▸ Work instruction
Though the records contain pictures, copy none of them; repeat exactly the lines from the one with "You are a GUI" to the end.

▸ Supplied data
• • • •
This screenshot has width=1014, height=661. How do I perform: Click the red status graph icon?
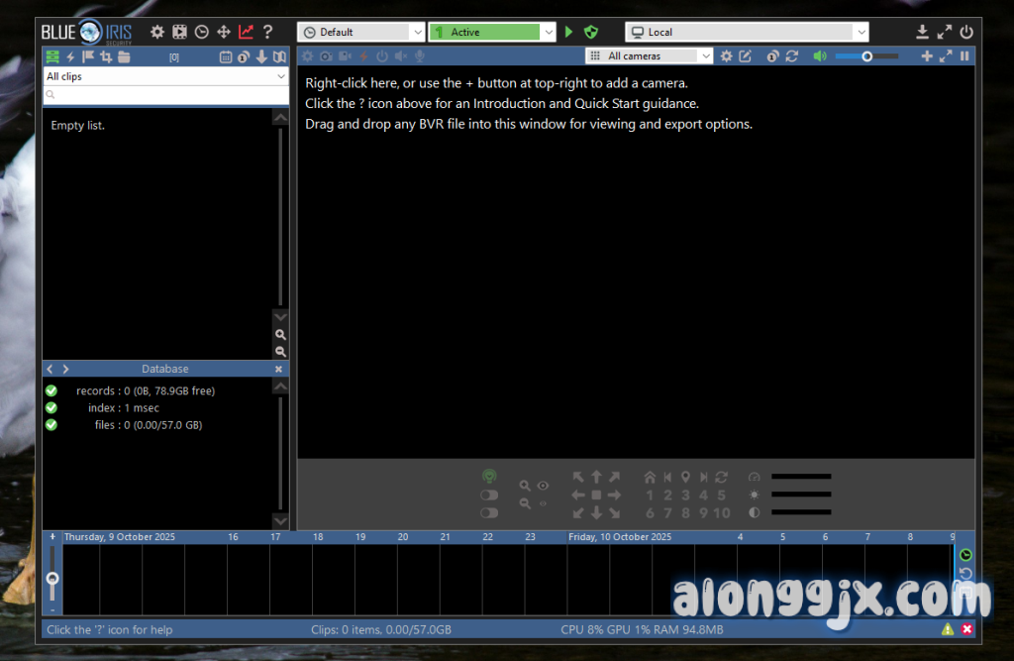click(246, 32)
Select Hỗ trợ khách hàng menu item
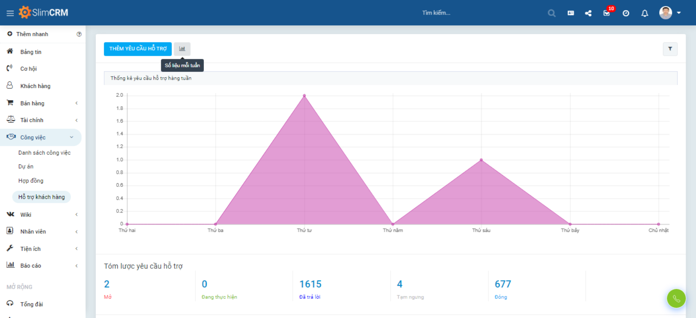This screenshot has width=696, height=318. [x=42, y=197]
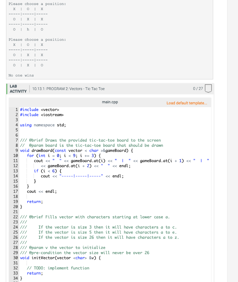Click line number 30 in the editor
This screenshot has width=238, height=282.
[15, 258]
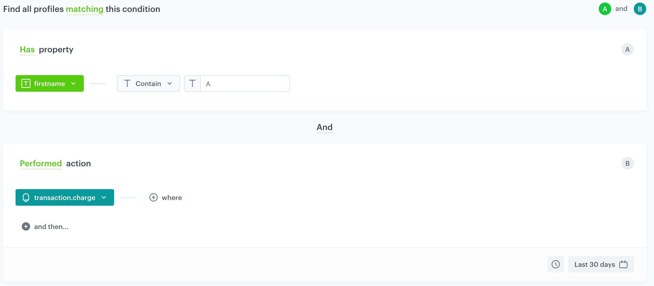Click the Has operator above the property rule
The width and height of the screenshot is (654, 286).
(x=27, y=49)
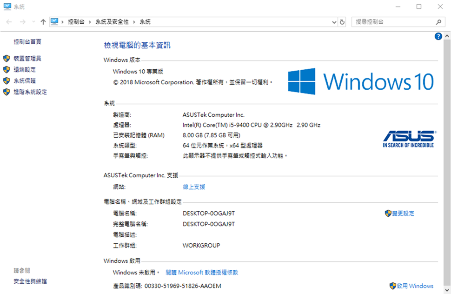Expand the address bar history dropdown
This screenshot has width=451, height=294.
[334, 22]
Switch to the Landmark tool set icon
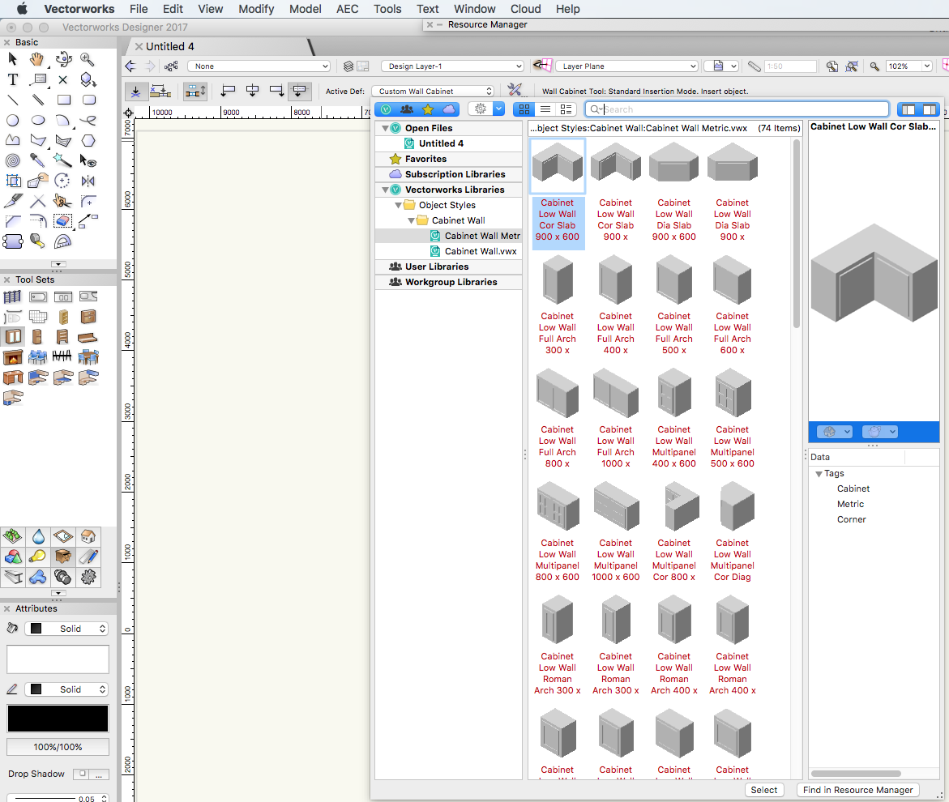Viewport: 949px width, 802px height. click(x=13, y=536)
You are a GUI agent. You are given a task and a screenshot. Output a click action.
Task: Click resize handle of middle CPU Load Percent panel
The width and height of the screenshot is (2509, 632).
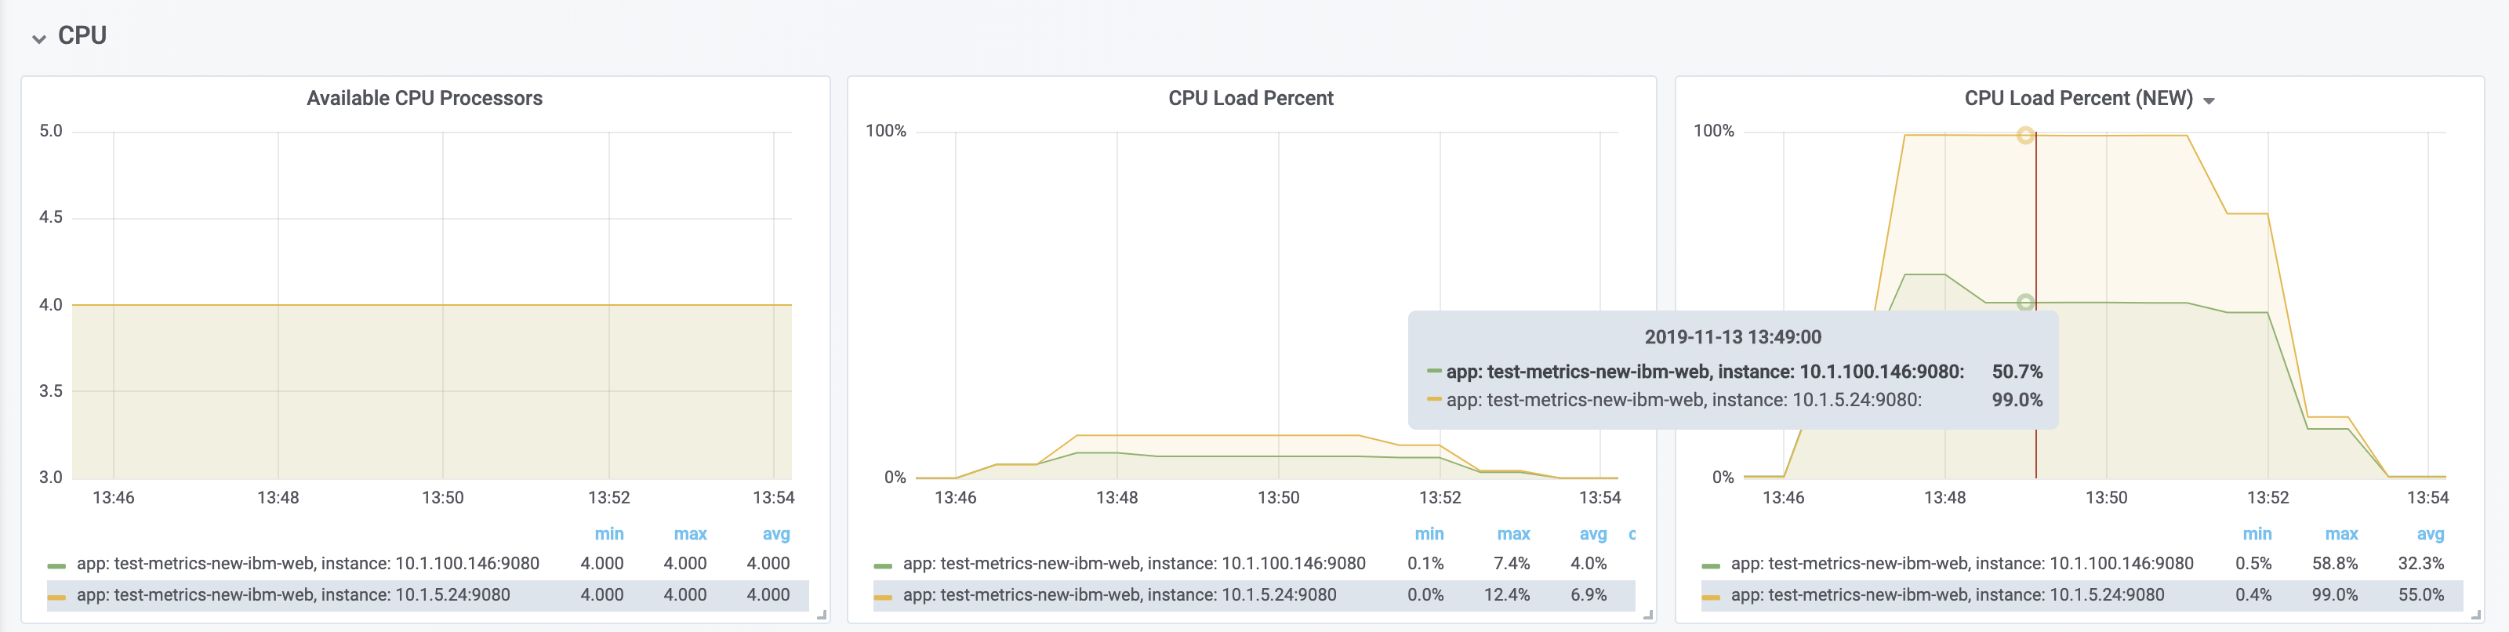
• • • •
▸ Result of the task
You are a GUI agent. You are given a task and a screenshot. Output a click action.
Task: Click resize handle of middle CPU Load Percent panel
The width and height of the screenshot is (2509, 632).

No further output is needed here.